Karun terus berpindah-pindah tempat. Hanya berhenti sebentar untuk mendapatkan makanan—dengan berbagai cara, kemudian pergi lagi. Dia tak boleh meninggalkan jejak barang sedikit.
Beberapa hari berlalu sangat cepat. Hampir seluruh otot kakinya keram lantaran berjalan dan berlari nyaris tanpa henti. Tiap malam datang, dia terlelap dalam sekejap akibat kelelahan di siang hari.
“Dengar desas-desus dari kampung sebelah?

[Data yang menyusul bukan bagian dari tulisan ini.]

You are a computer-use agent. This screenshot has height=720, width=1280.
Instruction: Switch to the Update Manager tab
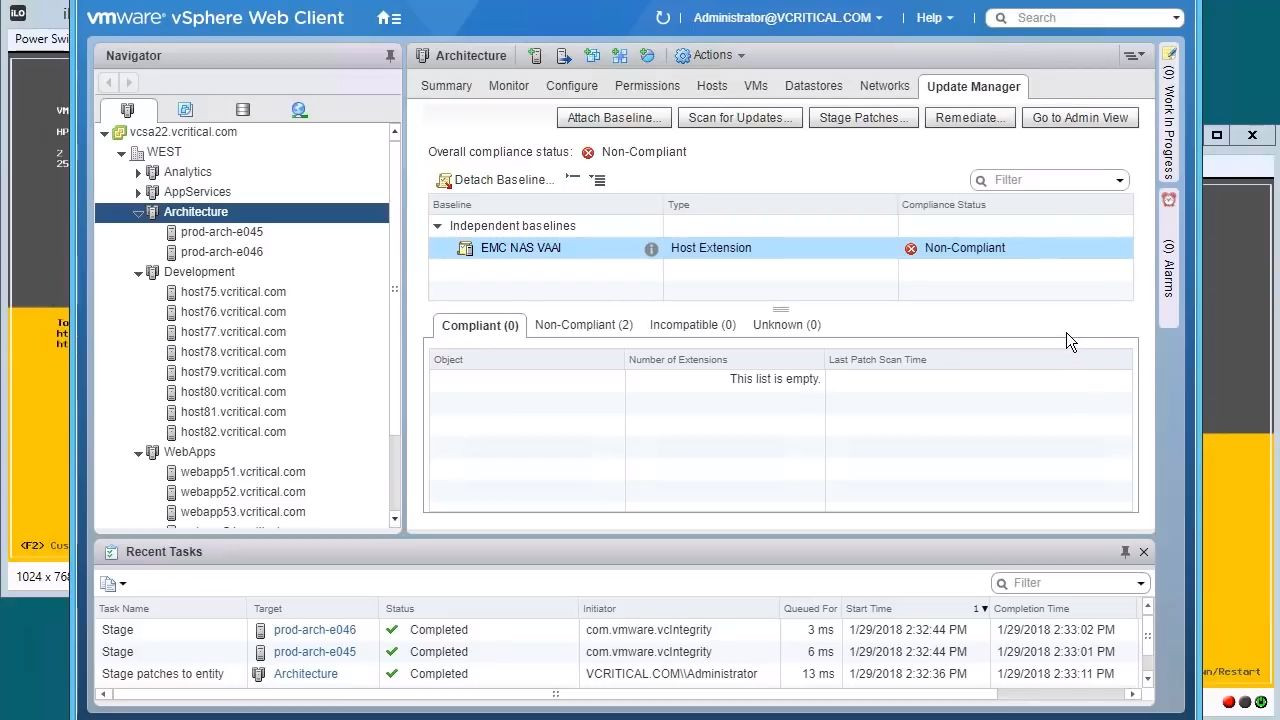(972, 86)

Katanya entah di mana ada orang aneh yang berkeliaran. Gimana kalau dia datang kemari?”
“Benar …, pengurus desa mungkin perlu bekerja sama dengan polisi.”
Sayangnya, malam ini Karun justru terus terbangun. Tanpa henti terbayang-bayang pembicaraan dua wanita muda saat dia hendak pergi dari bantaran sungai—airnya cukup bersih—usai mencari minum, sore tadi.
Kabar tentangnya menyebar begitu cepat di antara warga, apalagi polisi. Mau berlari secepat apa pun, rasanya para penegak hukum memang mendekat, bahkan lebih gesit darinya. Buku bersampul putih itu benar.
Tanpa sadar, jemari pemuda akhir usia belasan itu menggenggam erat.
Karun selama ini menganggap dirinya sebagai orang yang pemberani. Dia membenarkan jalannya sendiri, meski peraturan menentang. Tetap berjuang, tanpa peduli apa ancaman apa pun yang menghadang.
Namun, perlahan Karun sadar. Dia hanyalah pengecut.
Bila memang tangguh dan pemberani, seharusnya tak pernah lari dari awal.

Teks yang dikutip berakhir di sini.